Una mostra che intende dare continuità all’esperienza delle 100 foto, commissionate dai curatori di Compost, la regista Cristina Pezzoli e l’attore Shi Yang Shi, alla fotografa Ilaria Costanzo, divenute a loro volta 10mila bandiere disitribuite gratis ogni settimana dal dicembre 2013 al giugno 2014 ai cittadini pratesi che le hanno appese dove volevano; balconi e finestre di case, scuole, negozi e fabbriche. In ognuna un italiano e uno straniero che collaborano insieme nei settori più diversi o magari sono solo amici.
“Attraverso la collaborazione offerta a Face Wall grazie al progetto regionale per Prato, abbiamo dato continuità e sostegno al nostro disegno di fare dei musei toscani luoghi vivi e aperti alle dinamiche sociali – ha sostenuto l’assessora regionale alla cultura Sara Nocentini presentando stamani l’iniziativa insieme a Shi Yang Shi e al presidente della Fondazione Museo del tessuto di Prato Andrea Cavicchi -, spazi di condivisione sociale e simboli concreti di una società capace di accogliere e convivere partendo dai gesti quotidiani, piccoli solo in apparenza”.
L’allestimento della mostra, che aprirà i battenti il prossimo 22 marzo fino al 27 settembre, ha previsto l’esposizione di 50 dei 100 scatti realizzati per le bandiere l’anno scorso; a ciascuna foto è stato collegato un cortometraggio che racconta i due protagonisti delle foto ritratti nel loro ambiente mentre raccontano i loro legami.
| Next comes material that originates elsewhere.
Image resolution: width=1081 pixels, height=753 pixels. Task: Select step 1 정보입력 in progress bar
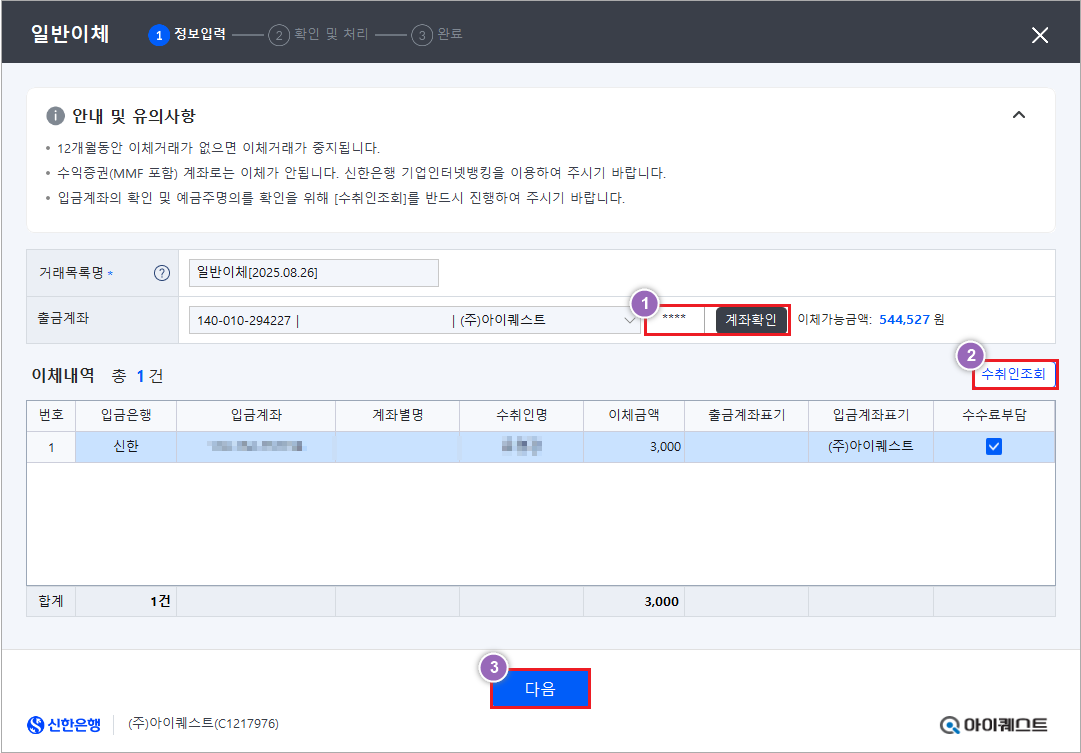187,35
I cortometraggi sono stati realizzati in collaborazione con il collettivo John Snellinberg, già vincitore di premi importanti come lo Houston film festival e il Roma indipendent film festival.
In sostanza la rappresentazione di un mondo che vuol conoscere e farsi conoscere, rappresentato nei suoi innumerevoli volti: il tempio buddista accanto all’oratorio cattolico, i pronto moda e le fabbriche di tessitura, macellerie islamiche, scuole, matrimoni cinesi e bambini che imparano insieme a suonare tromba o violiono e a ballare la salsa. Un grande affresco di una Prato spesso sconosciuta che diventa quel laboratorio sociale già ricordato per un futuro fatto di incontri di tante culture.